Aenigma Os’ gameplay is fairly simple, especially for anyone with experience with the genre. The goal is to match shapes of the same color in order to clear them from the board. Shapes may count as matches if there are at least three of them with up to two spaces in between them (i.e., one red, one pink, one red, two blacks, and two reds is a match clearing four reds from the board). Players tap on a whichever shape they choose to start on, and drag the stylus in order to clear matching shapes. In addition, the rows move in whichever direction the players swipes in, allowing players to strategically determine how to clear their matches in order to position shapes for further matches. Players earn points for every shape they clear, with more points being awarded for shapes cleared without any gaps between them.

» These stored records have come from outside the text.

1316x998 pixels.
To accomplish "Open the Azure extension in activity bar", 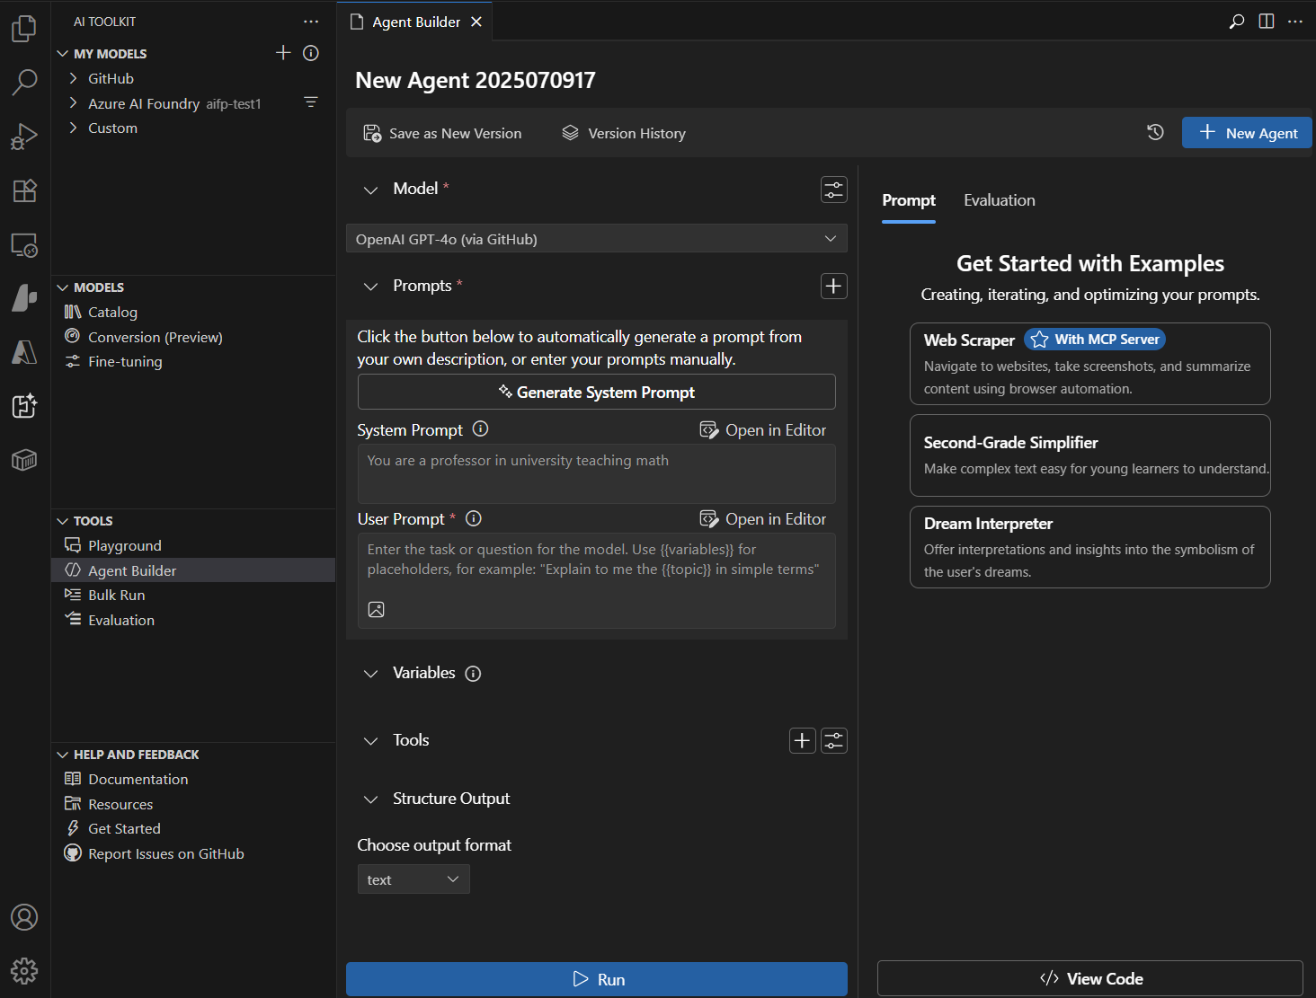I will click(24, 352).
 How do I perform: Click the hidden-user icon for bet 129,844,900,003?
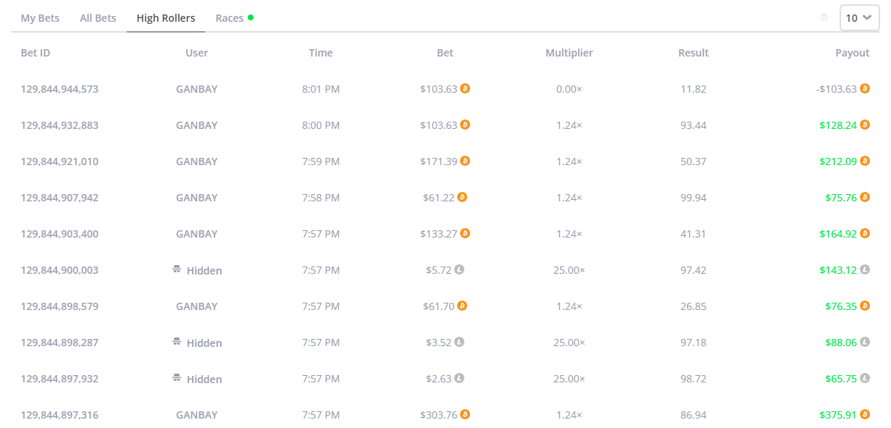(176, 269)
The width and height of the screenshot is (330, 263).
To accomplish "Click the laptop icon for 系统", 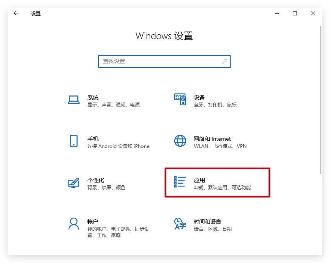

Surprisingly, one aspect of this game I am especially appreciative of is its tutorial. Many of the games I’ve reviewed either feature unskippable tutorials or send you into the gameplay with no explanation of how to play. However, Aenigma Os finds the perfect mix by offering optional tutorials, offering explanations of basic gameplay details as well as descriptions of each of the game’s varying game modes. On that note, perhaps one of the most addicting things about this game is the presence of various modes, offering hours of new and surprisingly challenging gameplay. Of course, the challenge is balanced by hints towards what move to make next, which the game offers the player if they haven’t made a move in a while.
Of course, this game offers arcade and free play modes which are most similar to other games in the swipe and clear mobile genre. However, Aenigma Os also has a unique campaign mode. In this mode, the player plays on a wide array of levels, with each round and level coming with a different objective or method of obtaining points. Interestingly, not every round is compatible with every level. This leaves the player always wondering when they’ll unlock the next stage on their favorite background. In addition, the players has the power of selecting which challenge they will take on within each round, leaving a large portion of the gameplay up to the player’s own choosing.
Another unique and interesting mode is the puzzle mode, unlike anything I’ve ever seen before. The premise is simple. Players must clear shapes in such a way as to move and position other shapes in order to clear them, with the ultimate goal of clearing all of the shapes and moving on to the next round. Of course, they started simple and often laughably easy. However, they quickly escalated in difficulty, really challenging me to think deeply, quite opposite of the more reflex-based style I employed in the other modes. As of now, I was recently stumped by and finished on round 11 out of 50. My point simply is that this mode is huge and really pushes the player to their mental limits.
A large portion of what makes this game fun is something I can’t entirely explain. As I played it, I found myself unwilling to stop, instantly addicted to its charming gameplay. Each new level and gameplay mode brought an interesting new challenge and a desire to keep improving. While I only played a few hours of this game for my review, I feel like I barely scratched the surface of the full extent of content this game has to offer. While it lacks any apparent story (which I guess is possible for a game of this kind), it comes across to me as one of the best games of its genre. The fact that it isn’t a 3DS title admittedly does hurt it, as I feel it would fare much better as a mobile game. Nevertheless, Aenigma Os is well-designed and addicting, and a great purchase for any Wii U owner looking for some time to kill.